**Texte à lire**
En divulguant certaines données et en passant sous silence d’autres ainsi que les scores des indicateurs primordiaux de performance, les responsables de l’Université Tunis El Manar ont failli à leurs obligations qui imposent une analyse objective de l’ensemble des résultats sans tomber dans l’autosatisfaction triomphaliste qui nuit à la qualité de l’enseignement supérieur et à la réputation de nos institutions. Malheureusement, ce danger existe quand une ambition politique démesurée pousse les responsables d’une université à vouloir «paraître plutôt qu’être» car la mission universitaire est utilisée comme un tremplin pour arriver à leurs fins personnelles.

**Matériel fourni**
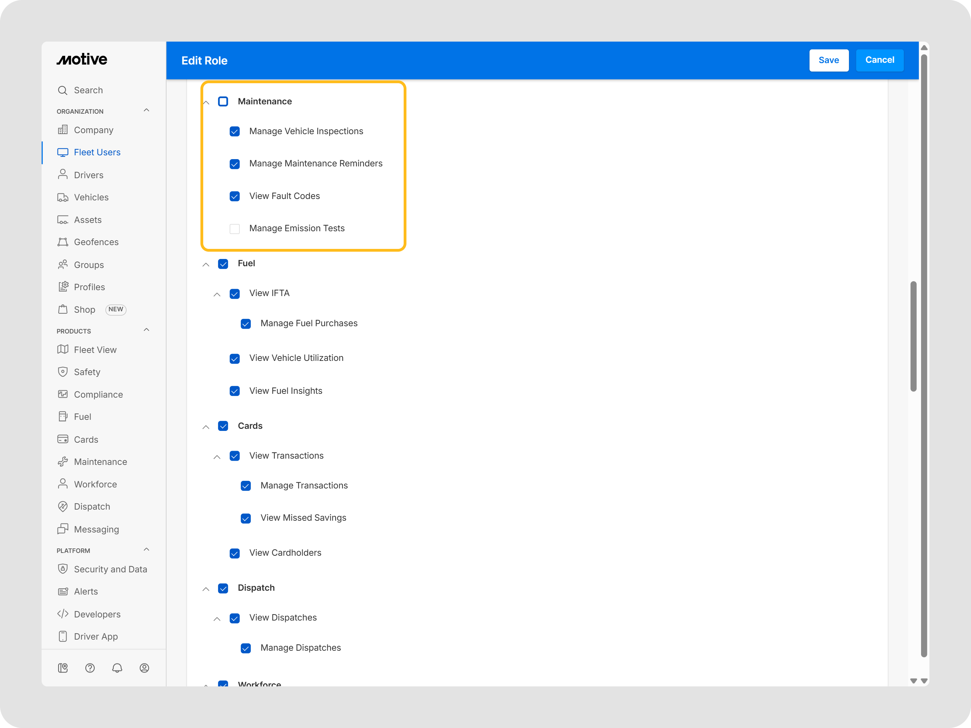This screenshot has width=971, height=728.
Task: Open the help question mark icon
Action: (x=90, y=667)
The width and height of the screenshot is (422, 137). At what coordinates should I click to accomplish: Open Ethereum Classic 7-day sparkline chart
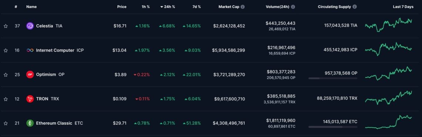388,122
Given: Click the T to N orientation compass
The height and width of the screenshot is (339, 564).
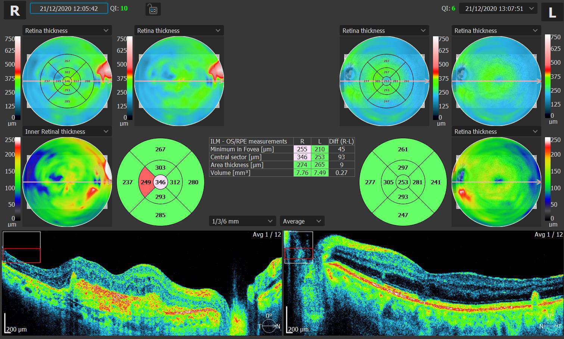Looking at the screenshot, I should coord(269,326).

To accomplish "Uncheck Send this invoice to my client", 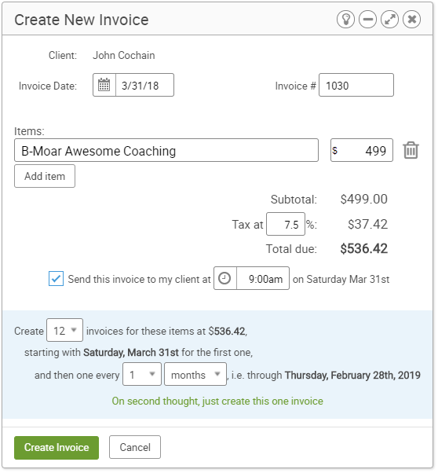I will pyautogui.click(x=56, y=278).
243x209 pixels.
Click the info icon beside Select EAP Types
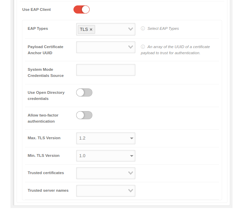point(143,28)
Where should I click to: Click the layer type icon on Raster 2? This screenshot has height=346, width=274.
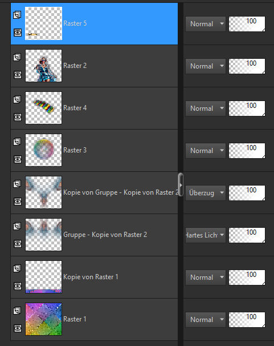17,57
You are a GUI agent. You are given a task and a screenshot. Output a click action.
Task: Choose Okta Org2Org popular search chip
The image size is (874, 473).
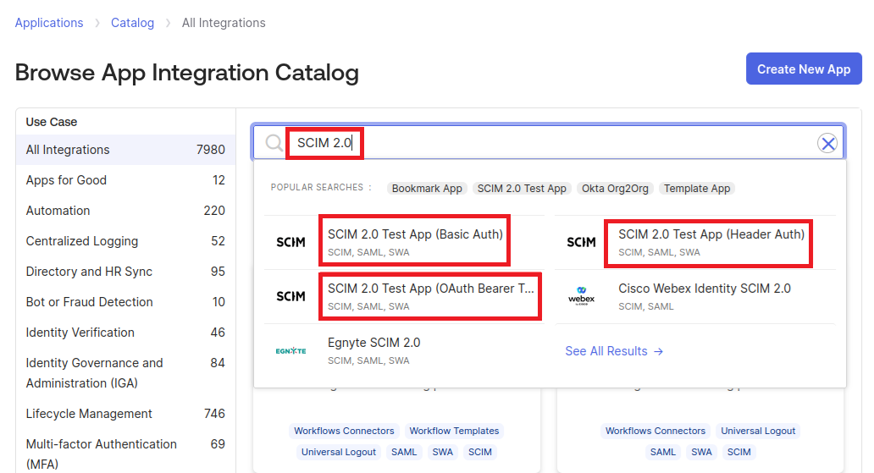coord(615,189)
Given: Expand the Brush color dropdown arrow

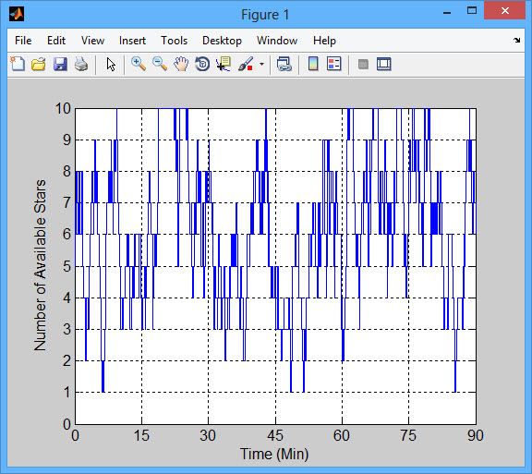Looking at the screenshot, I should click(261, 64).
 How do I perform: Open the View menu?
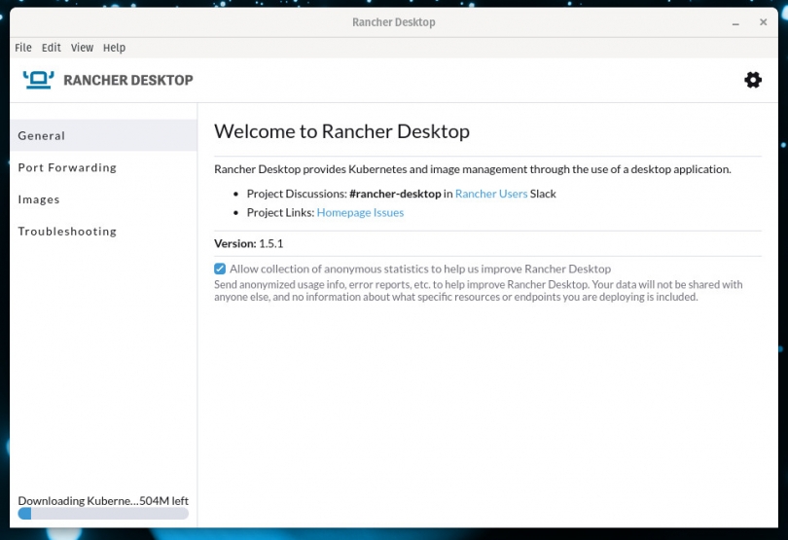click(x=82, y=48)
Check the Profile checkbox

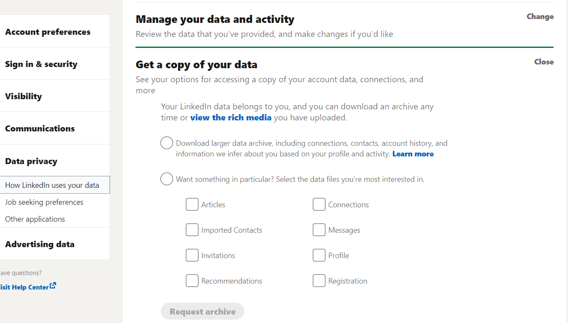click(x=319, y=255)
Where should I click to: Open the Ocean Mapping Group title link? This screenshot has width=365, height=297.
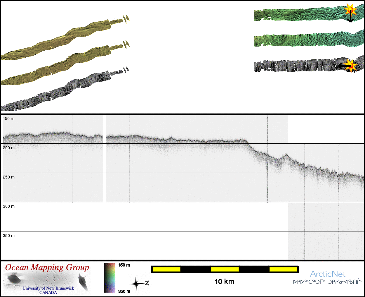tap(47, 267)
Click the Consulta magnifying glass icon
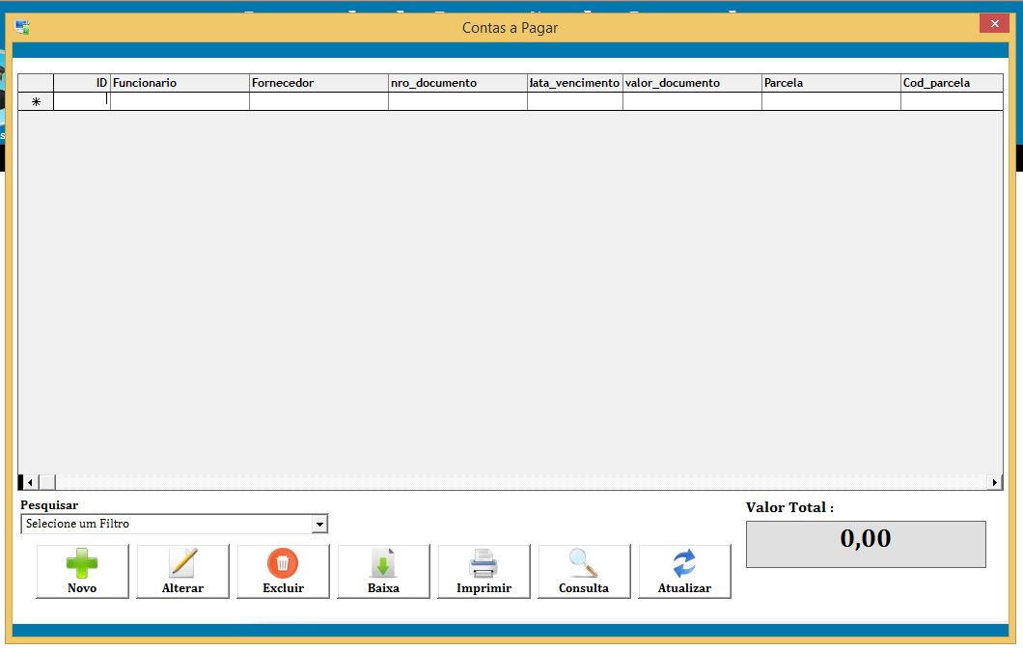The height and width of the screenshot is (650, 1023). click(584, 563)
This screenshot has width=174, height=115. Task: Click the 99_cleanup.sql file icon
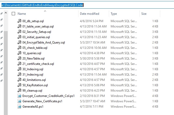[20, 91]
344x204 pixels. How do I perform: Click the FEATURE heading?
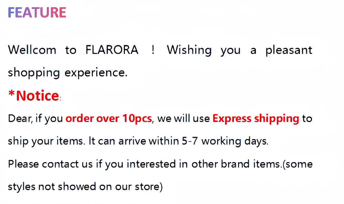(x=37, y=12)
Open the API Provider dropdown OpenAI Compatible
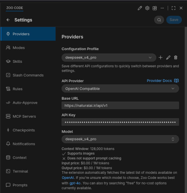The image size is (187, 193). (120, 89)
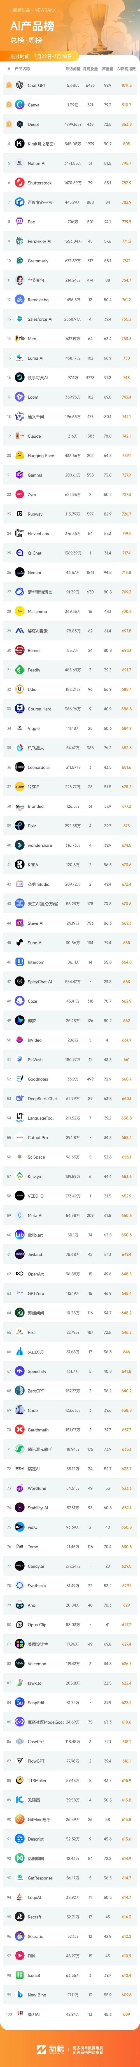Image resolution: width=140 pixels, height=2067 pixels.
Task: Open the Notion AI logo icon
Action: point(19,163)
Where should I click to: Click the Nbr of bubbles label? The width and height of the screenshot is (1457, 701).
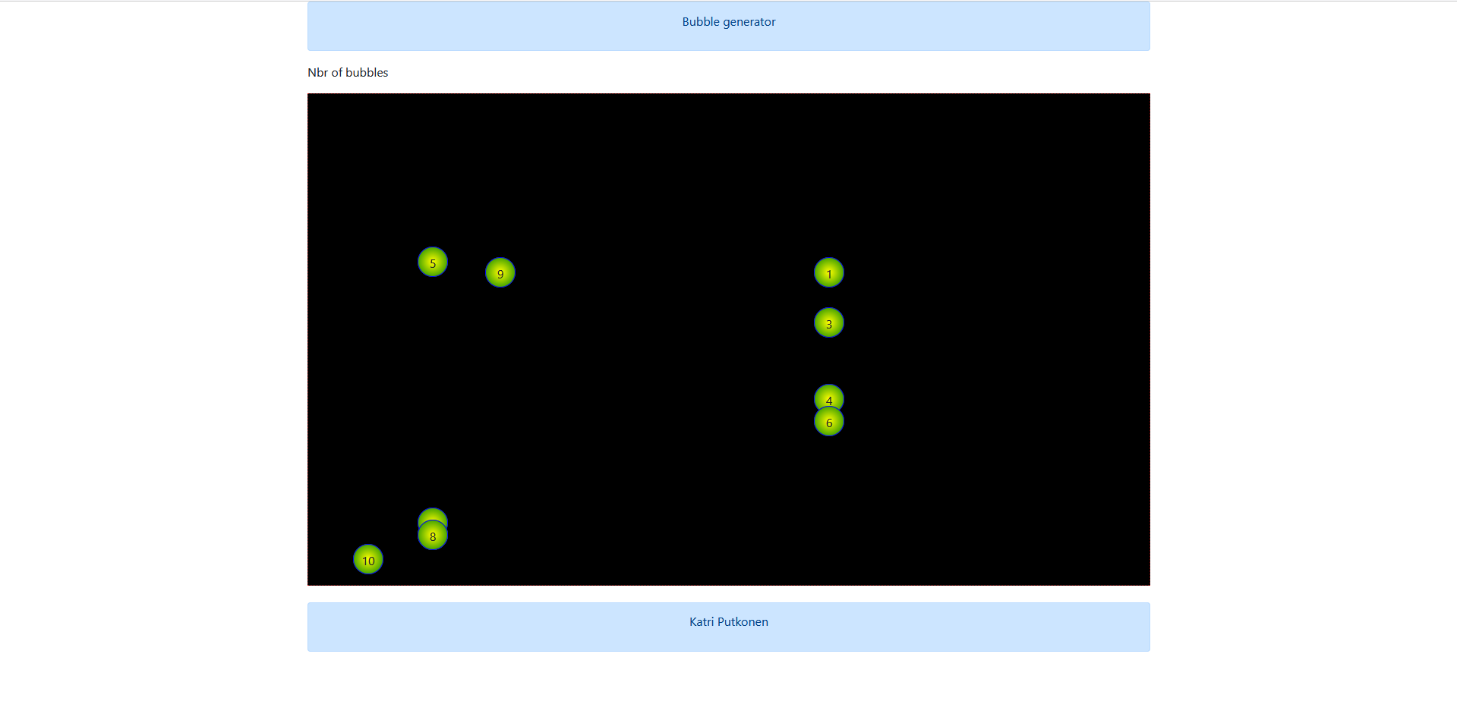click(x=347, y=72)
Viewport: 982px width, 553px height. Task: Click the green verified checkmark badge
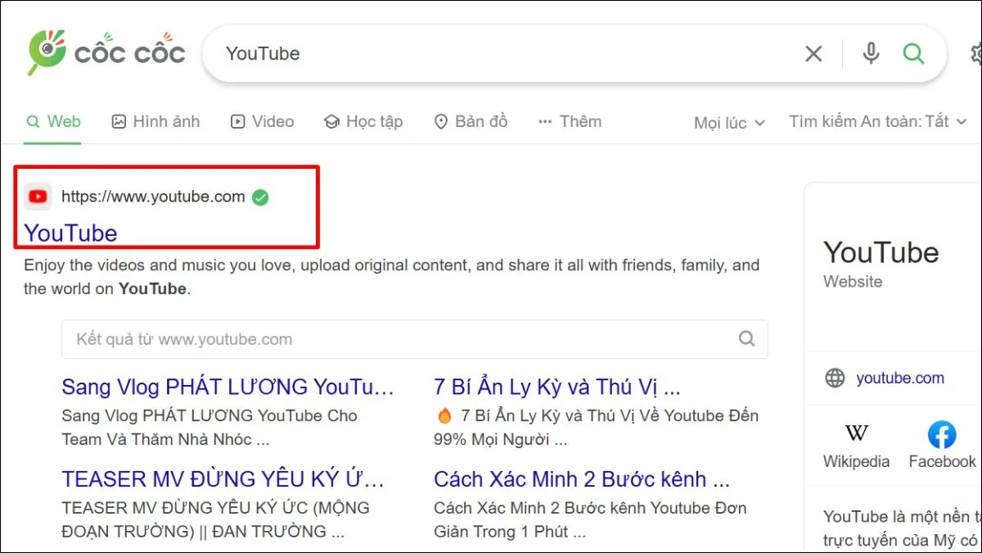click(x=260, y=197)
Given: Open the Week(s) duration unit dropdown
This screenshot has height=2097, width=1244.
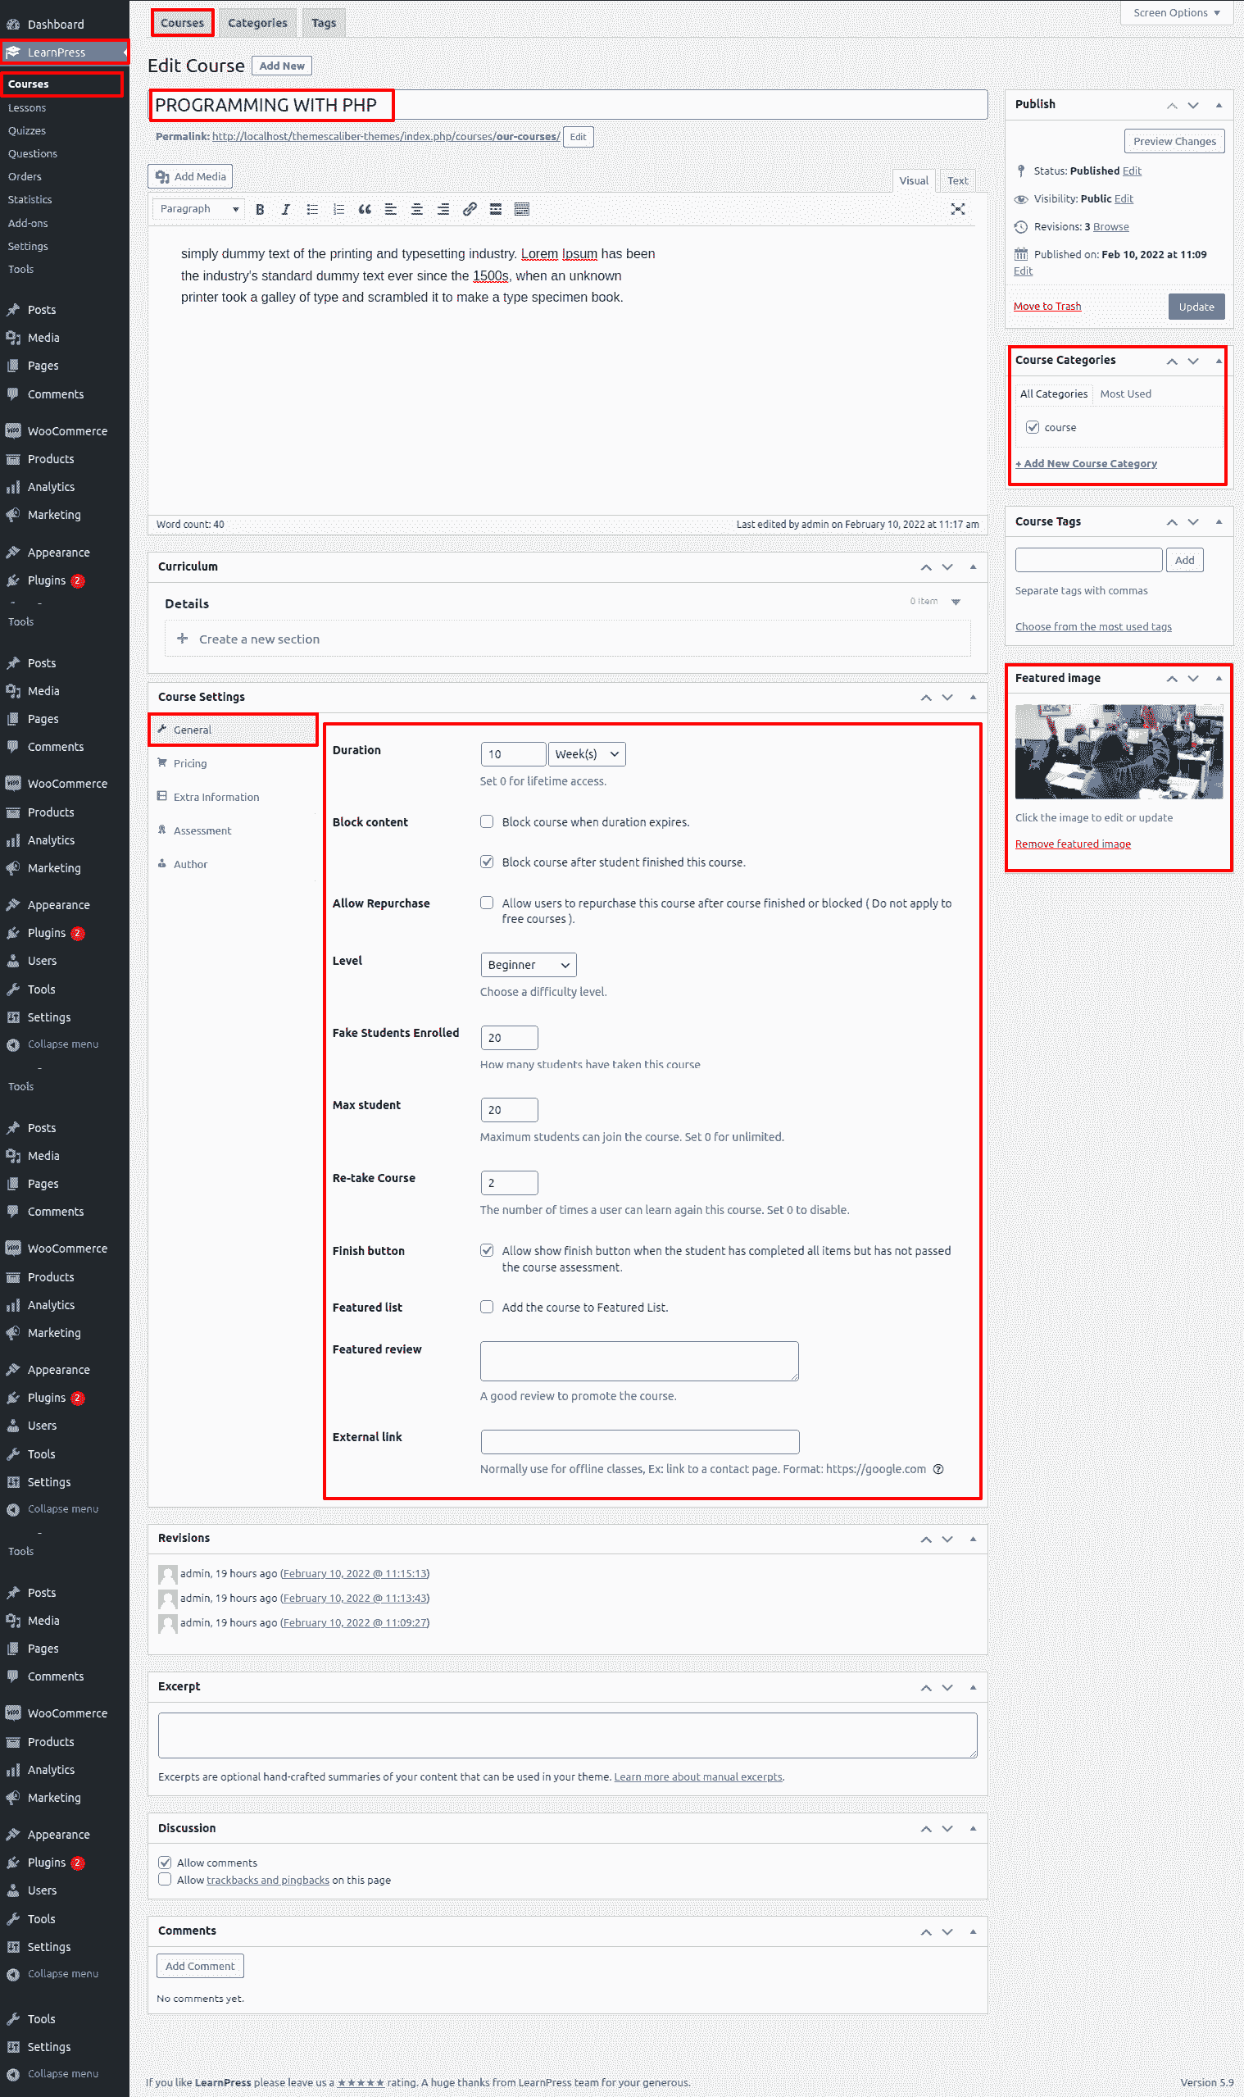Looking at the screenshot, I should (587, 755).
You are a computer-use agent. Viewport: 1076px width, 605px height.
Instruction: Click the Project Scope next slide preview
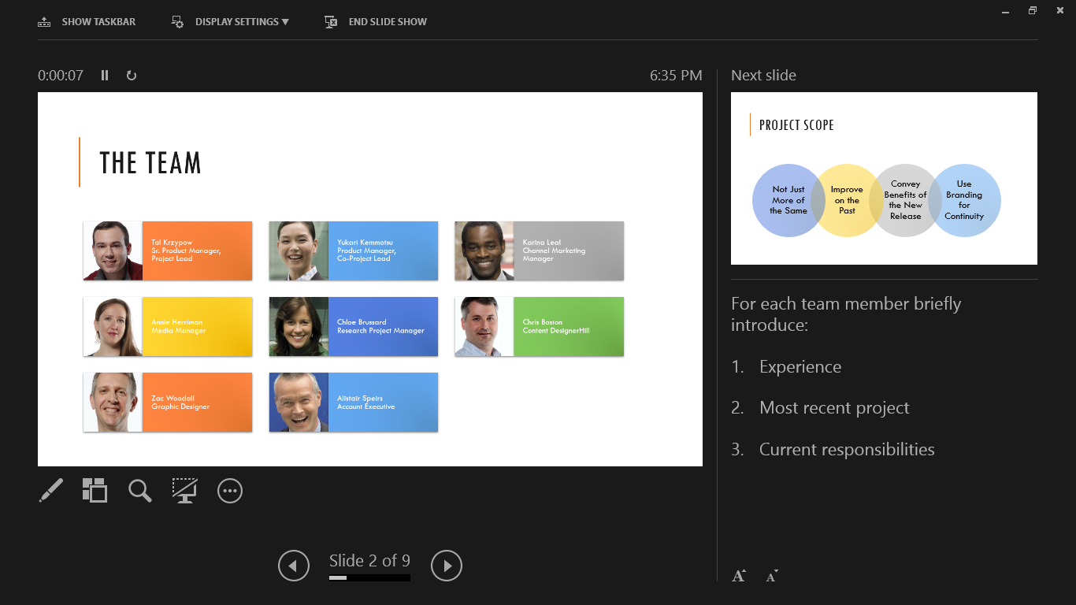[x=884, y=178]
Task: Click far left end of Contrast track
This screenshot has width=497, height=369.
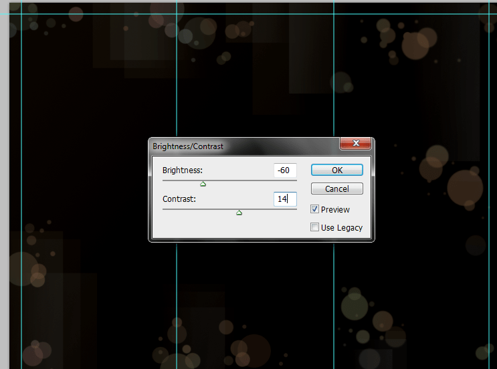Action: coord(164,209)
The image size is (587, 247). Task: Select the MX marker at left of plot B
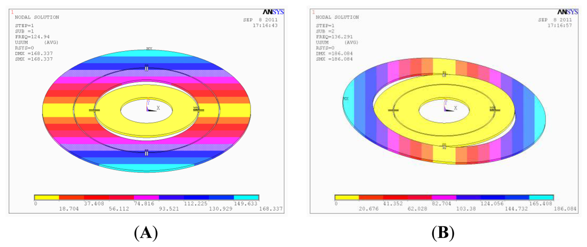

**Tâche demandée A**
Recopiez le texte sur l'Université Tunis El Manar de "En divulguant certaines" à "leurs fins personnelles.".
**Tâche demandée B**
D'après le texte sur l'Université Tunis El Manar, qu'est-ce qui pousse des responsables d'université à vouloir «paraître plutôt qu'être» ? Répondez en une à trois phrases.
Vous n'avez pas besoin des enregistrements.

**Réponse A**
En divulguant certaines données et en passant sous silence d’autres ainsi que les scores des indicateurs primordiaux de performance, les responsables de l’Université Tunis El Manar ont failli à leurs obligations qui imposent une analyse objective de l’ensemble des résultats sans tomber dans l’autosatisfaction triomphaliste qui nuit à la qualité de l’enseignement supérieur et à la réputation de nos institutions. Malheureusement, ce danger existe quand une ambition politique démesurée pousse les responsables d’une université à vouloir «paraître plutôt qu’être» car la mission universitaire est utilisée comme un tremplin pour arriver à leurs fins personnelles.

**Réponse B**
C'est une ambition politique démesurée qui les y pousse. La mission universitaire leur sert alors de tremplin pour arriver à leurs fins personnelles.